Transabdominal cerclage (TAC) is reserved for select people with previous failed transvaginal cerclage (TVC) and/or anatomic limitations to TVC placement due to short or absent cervix.
TAC is performed through laparoscopic/robotic approaches, with the extensive expertise and hands on experience of Dr. Gaby Moawad.
The indications for TAC include previous failed TVC and/or cervical anomaly, including history of congenital anomaly (short or absent cervix) or extensive cervical laceration or cervical surgery like LEEP in cases of precancerous lesions or cancer of the cervix.
The minimally invasive approach of a laparoscopic or robotic procedure offers a smoother and more stress-free experience with minimal recovery time and highly successful outcomes.
Transabdominal cerclage involves placing a tied loop high onto the cervix, helping reinforce the cervix and support it, preventing it from opening during pregnancy pre-term, while keeping the blood flow from the uterine artery unaffected.
After a Transabdominal cerclage, you should rest and avoid heavy activity and lifting heavy objects.

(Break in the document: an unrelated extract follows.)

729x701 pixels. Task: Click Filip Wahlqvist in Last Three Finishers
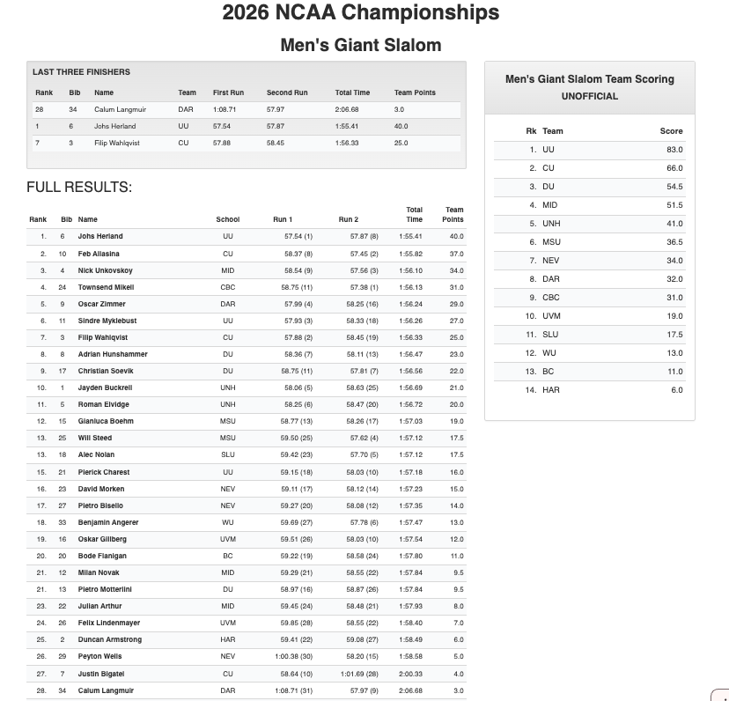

Your doctor can guide you further on how to proceed after your procedure if you are pregnant.
With both an international and national reputation, Dr. Moawad is a fellowship-trained surgeon with a decade of experience in performing successful minimally invasive abdominal cerclages. Dr. Moawad continues to educate and publish his work on these kinds of minimally invasive procedures, gaining expertise and credibility around the world.
At CEAPS, we believe in offering options that guarantee better outcomes for our patients. As Dr. Moawad puts it, “There is no condition too complex for minimally invasive surgery.” We exhaust all options before opting for open surgery as a last resort.